By now, almost everyone likely to read this book knows that the ideas Joseph Campbell, the great late thinker, teacher and writer on the subject of comparative mythology, profoundly influenced George Lucas and provided the ideological background of Star Wars; so much so, in fact, that many younger readers of Campbell have been brought to his work by the route of Tatooine and Coruscant rather than the other way round. Lucas is one of the Emeritus Associates of the Joseph Campbell Foundation and member of the Founding Board of Advisors.
Joseph John Campbell was born in 1904 in White Plains, NY, into a middle-class, Roman Catholic family (much as Lucas was born into a middle class Methodist family). When he was seven years old, his father took him to see Buffalo Bill’s Wild West show. It was a life-defining experience for the boy. In his own words, Campbell “became fascinated, seized, obsessed, by the figure of a naked American Indian with his ear to the ground, a bow and arrow in his hand, and a look of special knowledge in his eyes.” While remaining a practising Catholic, Campbell became obsessed with the culture of “Indians” and was, at the age of ten, reading the Reports of the Bureau of American Ethnology, having had previously read everything else he could find on the subject of Native Americans. The tension between the two mythological perspectives arguably shaped his thinking for the rest of his life: as he could not or indeed would not quite forego either one or the other, he made it his mission to find and map the ancient common ground where the twain would meet.
Following a serious respiratory illness (and Lucas was a sickly child, too) in his thirteenth year and, at the age of fifteen, the harrowing experience of losing his grandmother and his family’s entire possessions in a fire which completely consumed his childhood home, Campbell graduated in 1921 from a Catholic residential school in Connecticut. He went on to study medieval literature at Columbia University. Affable and physically active, he played in a jazz band (like Lucas) and was an excellent runner. While still at the university, he visited Europe with his parents. On board the steamer, he met a young man who was to become his lifelong friend and somewhat of a spiritual guide:
Jiddu Krishnamurti, a Brahmin Hindu who was being raised by the
Theosophical Society at Adyar, India, as the next avatar of the World Teacher. After achieving his BA in 1925 and an MA for his studies of Arthurian literature in 1927, Campbell won a Proudfit Travelling Fellowship which enabled him to continue his studies at the University of Paris (1927-1928) and Munich (1928-1929).

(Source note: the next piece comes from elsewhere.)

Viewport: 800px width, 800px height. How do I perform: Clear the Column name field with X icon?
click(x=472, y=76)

During this second stay in Europe, Campbell was able to have first-hand experience of her modern artists: among others Pablo Picasso and Paul Klee, James Joyce and Thomas Mann. He became familiar with the work of Sigmund Freud and Carl Gustav Jung whom, at a later stage, he visited at the great man’s home in Ascona, Switzerland. The modernist experience – the
modernist theme park, as it were – struck a deep resonance within his own thinking and formed the basis of his theory of
creative mythology, whereby artists (understood in the European sense of not only painters and sculptors but also poets, writers, musicians and so on) were the
mythmakers of today.
Upon his return from Europe in 1929, he found himself at a loose end, unable to continue building his career because of the Great Depression. In 1931, after the fashion among the young men of the day, he decided to journey across the United States, hoping to experience “the soul of America” and discover what his task in life might be. Following three years of search, trial and error, he finally secured a post in the literature department at Sarah Lawrence College which he then kept for thirty eight years. In 1938 he married one of his students, Jean Erdman, who later became a dancer and choreographer of renown.

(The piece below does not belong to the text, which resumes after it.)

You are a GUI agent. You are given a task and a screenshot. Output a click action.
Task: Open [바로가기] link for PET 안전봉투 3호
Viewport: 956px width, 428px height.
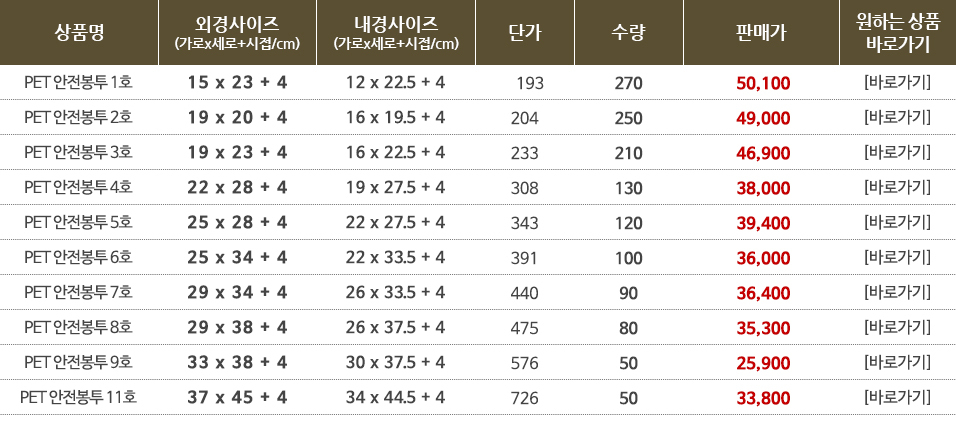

In 1940, Campbell assisted
Swami Nikhilananda in producing a new translation of
The Gospel of Sri Ramakrishna (published 1942). Through work with Nikhilananda, he met the indologist Heinrich Zimmer, whom he henceforth regarded as his mentor and, alongside C G Jung, the dominant influence in his life and work. Zimmer provided an introduction to the
Bollingen Foundation, an organisation with a mission to foster “scholarship and research in the liberal arts and sciences and other fields of cultural endeavour”. Over the years Campbell contributed to a number of publications in their ambitious project, The Bollingen Series, overseeing, among other things, the posthumous publication of Zimmer’s unfinished works. He also co-authored the first study of Joyce’s
Finnegans Wake (
A Skeleton Key to Finnegans Wake, 1944).
His first major independent work,
The Hero with a Thousand Faces (Bollingen Series XVII: 1949), brought him the National Institute of Arts and Letters Award for Contributions to Creative Literature. It was a study of the structure of heroic myths found in every culture on earth, the structure Campbell chose to term
Monomyth, borrowing the word from James Joyce. The book became hugely influential in the next few decades and remains so today, perhaps more than ever before. His other works include:
- The Masks of God: Primitive Mythology (Vol. 1: 1959)

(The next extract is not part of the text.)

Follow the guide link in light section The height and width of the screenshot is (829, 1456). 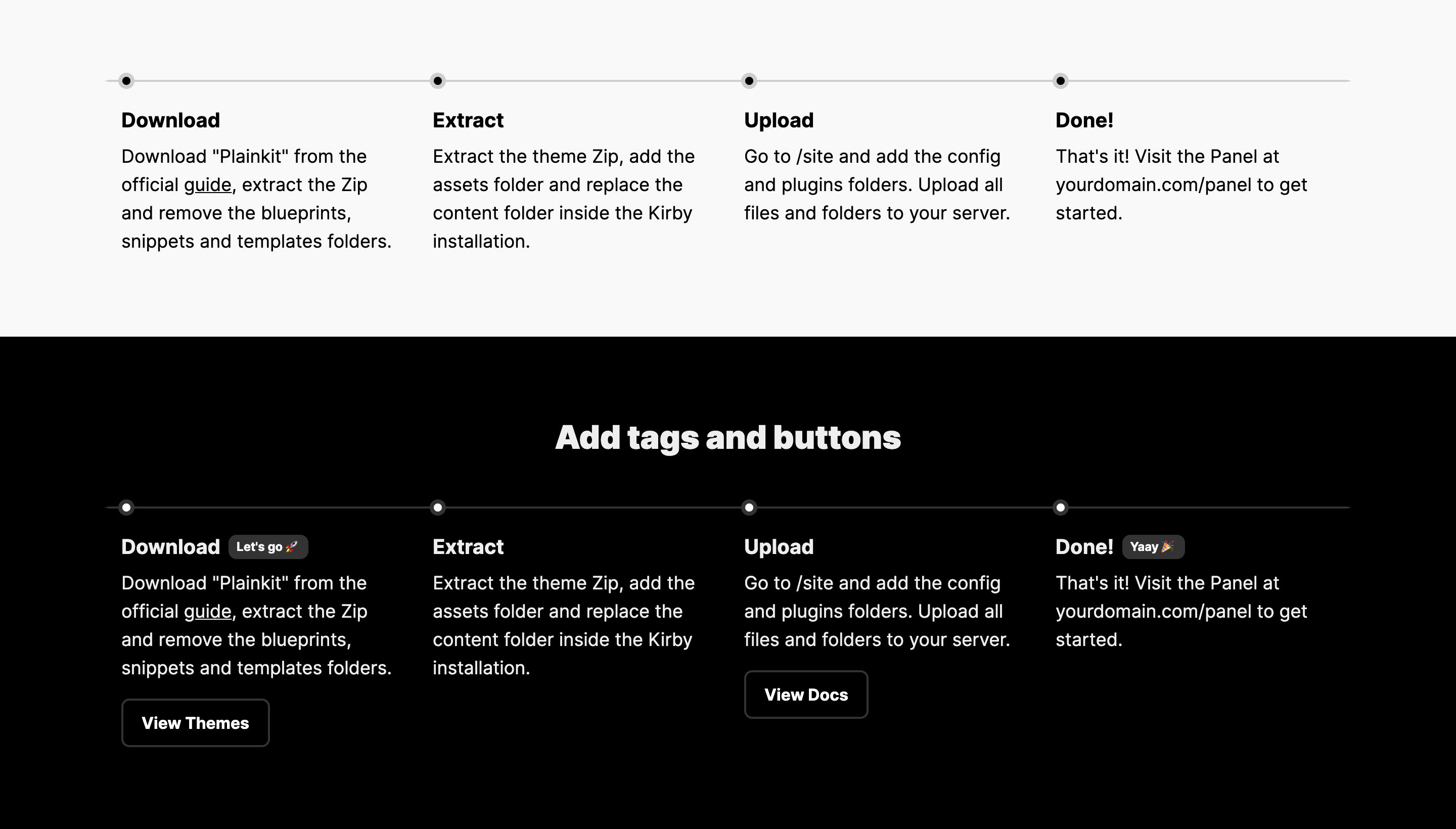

- Oriental Mythology (Vol. 2: 1962)
- Occidental Mythology (Vol. 3: 1964)
- Creative Mythology (Vol. 4: 1968)
- The Flight of the Wild Gander: Explorations in the Mythological Dimension (1969)
- Myths to Live By (1972)
- The Mythic Image (1974)
- The Inner Reaches of Outer Space: Metaphor as Myth and as Religion (1986)
- Historical Atlas of World Mythology (1983-1987, unfinished)
- The Power of Myth (with Bill Moyers, transcribed and edited from 24 hours of interview filmed in 1985 and 1986 at George Lucas’ Skywalker Ranch and in 1987 at the Museum of Natural History, New York; first presented as a TV-series and published posthumously in 1988)
Over the years, even after giving up his regular teaching post in order to devote himself completely to writing, Campbell continued to lecture on various occasions and at various venues, drawing large crowds and gaining considerable fame as people’s intellectual. The popular culture picked up on his call to “follow your bliss” and spread it enthusiastically on T-shirts and by other means (google that phrase and see what happens).
Campbell died in 1987, having had followed his bliss consistently and with integrity. Like Lucas, he never let life distract him too much from his work.